- **TASK BRIEF**
Identify the lines in the data below that contain "chicken" and give only how many there are.

Records excerpted from a collection
# # # #

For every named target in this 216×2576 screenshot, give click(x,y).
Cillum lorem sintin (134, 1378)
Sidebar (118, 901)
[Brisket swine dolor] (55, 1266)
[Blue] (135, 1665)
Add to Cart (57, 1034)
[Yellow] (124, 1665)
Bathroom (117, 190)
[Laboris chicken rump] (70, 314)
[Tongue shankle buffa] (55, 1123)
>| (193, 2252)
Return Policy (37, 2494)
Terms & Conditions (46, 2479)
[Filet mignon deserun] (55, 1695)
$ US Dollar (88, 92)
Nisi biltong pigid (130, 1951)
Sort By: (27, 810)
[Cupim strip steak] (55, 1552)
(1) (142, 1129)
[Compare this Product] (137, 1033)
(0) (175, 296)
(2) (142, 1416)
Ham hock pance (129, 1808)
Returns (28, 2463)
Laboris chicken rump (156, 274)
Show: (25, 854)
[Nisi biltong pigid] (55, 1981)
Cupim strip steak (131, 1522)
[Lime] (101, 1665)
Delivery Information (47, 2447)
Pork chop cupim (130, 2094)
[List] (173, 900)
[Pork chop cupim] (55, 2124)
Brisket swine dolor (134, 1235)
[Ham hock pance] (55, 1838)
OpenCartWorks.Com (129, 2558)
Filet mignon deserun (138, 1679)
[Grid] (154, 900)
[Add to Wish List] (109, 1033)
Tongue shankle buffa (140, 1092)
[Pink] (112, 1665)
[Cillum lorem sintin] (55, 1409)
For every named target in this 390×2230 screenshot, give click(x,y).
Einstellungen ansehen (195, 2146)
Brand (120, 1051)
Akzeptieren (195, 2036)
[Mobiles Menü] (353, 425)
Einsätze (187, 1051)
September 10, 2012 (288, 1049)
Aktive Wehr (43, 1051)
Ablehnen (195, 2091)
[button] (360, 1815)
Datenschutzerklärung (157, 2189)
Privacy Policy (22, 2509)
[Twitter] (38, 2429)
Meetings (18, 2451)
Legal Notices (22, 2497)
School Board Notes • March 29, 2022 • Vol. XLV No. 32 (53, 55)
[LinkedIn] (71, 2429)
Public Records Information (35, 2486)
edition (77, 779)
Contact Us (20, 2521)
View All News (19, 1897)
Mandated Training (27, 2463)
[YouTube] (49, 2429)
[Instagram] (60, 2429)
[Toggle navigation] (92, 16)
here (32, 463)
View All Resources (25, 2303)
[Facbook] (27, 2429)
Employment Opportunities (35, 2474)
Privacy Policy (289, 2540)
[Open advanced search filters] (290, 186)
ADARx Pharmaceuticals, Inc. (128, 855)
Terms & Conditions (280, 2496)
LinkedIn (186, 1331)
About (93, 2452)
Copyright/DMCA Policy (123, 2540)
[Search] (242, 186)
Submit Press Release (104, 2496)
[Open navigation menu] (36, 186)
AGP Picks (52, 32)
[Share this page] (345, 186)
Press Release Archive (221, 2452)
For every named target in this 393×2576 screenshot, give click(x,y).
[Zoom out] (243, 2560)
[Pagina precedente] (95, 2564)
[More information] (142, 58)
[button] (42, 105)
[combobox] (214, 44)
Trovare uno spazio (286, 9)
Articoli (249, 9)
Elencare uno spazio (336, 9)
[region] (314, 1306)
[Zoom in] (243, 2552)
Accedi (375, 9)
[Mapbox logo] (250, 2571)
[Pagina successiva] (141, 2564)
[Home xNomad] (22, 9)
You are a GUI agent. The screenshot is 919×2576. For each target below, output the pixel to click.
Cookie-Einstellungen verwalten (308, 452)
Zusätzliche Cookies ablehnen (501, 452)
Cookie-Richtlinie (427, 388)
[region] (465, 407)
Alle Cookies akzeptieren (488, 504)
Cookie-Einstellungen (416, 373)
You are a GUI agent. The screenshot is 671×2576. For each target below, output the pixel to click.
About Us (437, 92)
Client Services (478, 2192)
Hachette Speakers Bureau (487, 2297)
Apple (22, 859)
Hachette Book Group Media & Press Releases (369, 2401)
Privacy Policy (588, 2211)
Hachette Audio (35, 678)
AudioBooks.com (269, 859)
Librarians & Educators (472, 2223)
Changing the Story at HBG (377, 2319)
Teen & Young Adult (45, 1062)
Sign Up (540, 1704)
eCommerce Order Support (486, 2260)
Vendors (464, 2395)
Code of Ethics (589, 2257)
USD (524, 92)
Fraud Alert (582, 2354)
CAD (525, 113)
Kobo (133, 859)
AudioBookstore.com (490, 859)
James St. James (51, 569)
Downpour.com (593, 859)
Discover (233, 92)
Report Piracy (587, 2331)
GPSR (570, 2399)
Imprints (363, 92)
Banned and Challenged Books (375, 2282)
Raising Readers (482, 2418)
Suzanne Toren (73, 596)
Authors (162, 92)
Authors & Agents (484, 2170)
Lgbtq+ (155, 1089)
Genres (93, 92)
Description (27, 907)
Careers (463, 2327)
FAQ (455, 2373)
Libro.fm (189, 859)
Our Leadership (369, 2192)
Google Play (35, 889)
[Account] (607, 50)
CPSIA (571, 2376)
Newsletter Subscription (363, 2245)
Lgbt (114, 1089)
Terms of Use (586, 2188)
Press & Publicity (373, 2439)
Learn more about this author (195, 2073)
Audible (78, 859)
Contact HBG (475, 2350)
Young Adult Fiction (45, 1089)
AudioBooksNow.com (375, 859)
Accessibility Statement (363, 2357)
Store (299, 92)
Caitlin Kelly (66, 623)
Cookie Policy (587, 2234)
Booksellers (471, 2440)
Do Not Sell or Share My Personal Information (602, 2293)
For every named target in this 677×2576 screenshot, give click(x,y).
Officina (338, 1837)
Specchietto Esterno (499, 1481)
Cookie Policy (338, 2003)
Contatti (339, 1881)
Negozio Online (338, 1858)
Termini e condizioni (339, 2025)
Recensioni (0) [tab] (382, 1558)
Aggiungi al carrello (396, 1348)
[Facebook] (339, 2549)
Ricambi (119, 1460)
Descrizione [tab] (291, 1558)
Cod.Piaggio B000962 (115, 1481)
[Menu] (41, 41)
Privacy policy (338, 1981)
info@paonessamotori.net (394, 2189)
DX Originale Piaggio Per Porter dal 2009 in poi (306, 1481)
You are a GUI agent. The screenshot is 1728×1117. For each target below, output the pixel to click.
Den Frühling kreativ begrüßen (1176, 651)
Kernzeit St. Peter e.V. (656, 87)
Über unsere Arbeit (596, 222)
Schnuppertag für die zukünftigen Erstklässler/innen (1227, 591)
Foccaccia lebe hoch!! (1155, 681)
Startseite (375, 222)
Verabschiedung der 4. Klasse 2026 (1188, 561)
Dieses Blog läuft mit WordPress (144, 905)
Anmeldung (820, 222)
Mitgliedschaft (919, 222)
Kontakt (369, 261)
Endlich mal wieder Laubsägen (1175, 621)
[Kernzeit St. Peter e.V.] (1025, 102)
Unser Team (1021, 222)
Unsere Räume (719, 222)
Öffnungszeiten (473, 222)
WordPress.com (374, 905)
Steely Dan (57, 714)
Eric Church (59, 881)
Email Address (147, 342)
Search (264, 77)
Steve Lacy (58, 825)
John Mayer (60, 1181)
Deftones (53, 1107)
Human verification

# # # #

- **TASK ANSWER**
2